Weekly Market Outlook – April 22, 2019

Weekly Market Outlook – Losing Speed at the End of the Runway

Even with just a quick glance at the weekly chart of the NASDAQ Composite, the market’s problem becomes clear – too much, too fast, with fading buying interest the higher stocks go. Volume was going to be poor no matter what.

NASDAQ Composite Weekly Chart, with Volume

Source: TradeStation

Even the one relieving aspect of the NASDAQ’s chart isn’t all that relieving. That’s the VXN. It’s not yet back to its absolute floor around 11.8, but last week’s low of near 15.0 is still a major technical support level in and of itself. Reaching that market doesn’t necessarily mean the market can’t keep on climbing. But, it does make it tougher to do so.

Zooming into the daily chart of the NASDAQ we don’t learn a whole lot more, but we do gain some clarity on how the rally is slowing down. We also know exactly where any pullback is apt to find support. Any of the moving average lines in the rearview mirror could quell any selling.

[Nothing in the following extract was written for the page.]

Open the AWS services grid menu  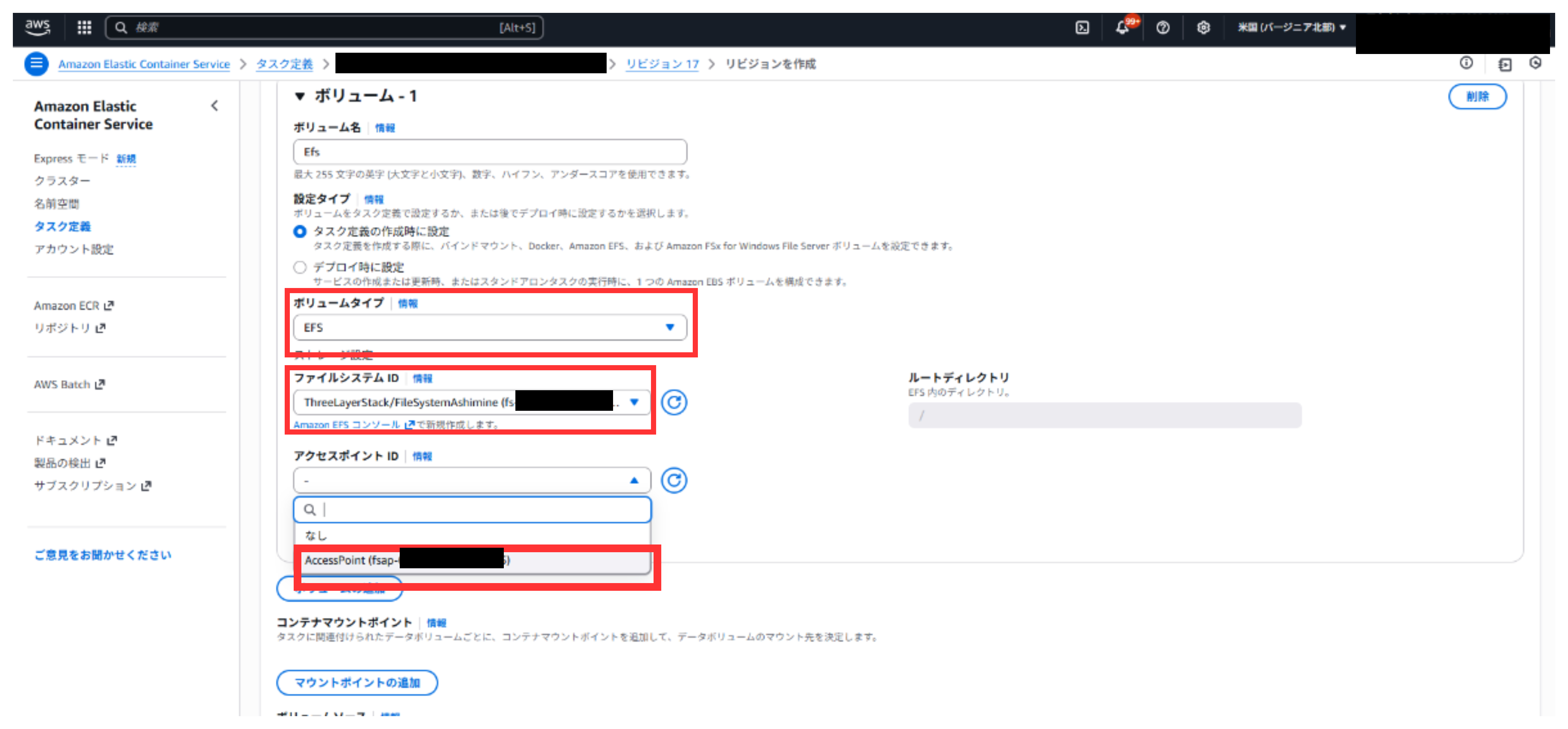[x=84, y=27]
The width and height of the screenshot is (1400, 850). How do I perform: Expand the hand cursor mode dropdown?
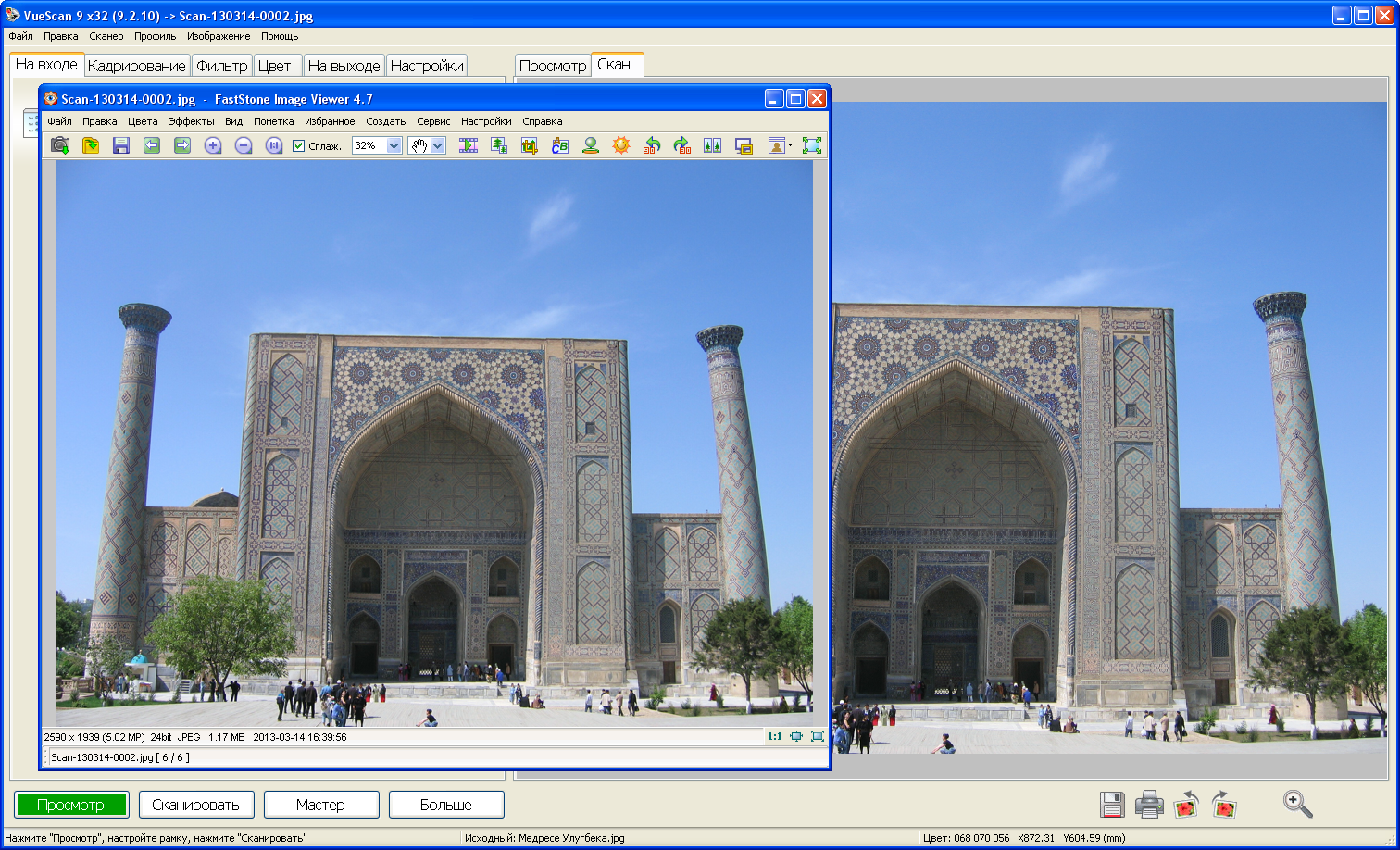click(438, 146)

NASDAQ Composite Daily Chart, with Volume

Source: TradeStation

The same goes for the S&P 500’s daily chart.

S&P 500 Daily Chart, with Volume

Source: TradeStation

The flaw, and fly in the ointment, as volume… or more specifically, a lack of bullish volume. The relative number of advancers (compared to decliners) isn’t terribly impressive either.

Though not exceedingly so, the recent bullish volume has been below average, while the bearish volume has been above the recent average. The market itself hasn’t lost ground, but depth and breadth – volume and advancers/decliners – usually change direction before the market tide does. A few more days of the same would become a net-bearish condition. We’ll talk more about that shift to net-bearish depth and breadth if and when the time comes.

S&P 500 Daily Chart, with NYSE Advancers, Decliners, Up and Down Volume

Source: TradeStation

Bottom line? The market isn’t in more trouble than it can handle yet. It’s not even in a profit-taking mode though it arguably should be. It may not be a buy, but it’s certainly not yet a sell. Still, it’s curious that the rally effort is slowing down as new highs come into sight; the rally back to peak levels from December’s deep low was relatively easy. Stocks are running out of runway, but the wheels aren’t off the ground yet, and airspeed is slowing.

The key is still the VIX and the index’s moving average lines. The VIX would need to break above its recent ceiling around 18.0, while the S&P 500 would need to start breaking under its moving average lines to even consider trading a selloff. In the meantime, if Q2’s earnings and industrial productivity don’t perk up, a small blip could become more serious. First things first though.

This remains a day-to-day affair. Headlines are still mostly in charge, though less so now that stocks are strained under the weight of big gains.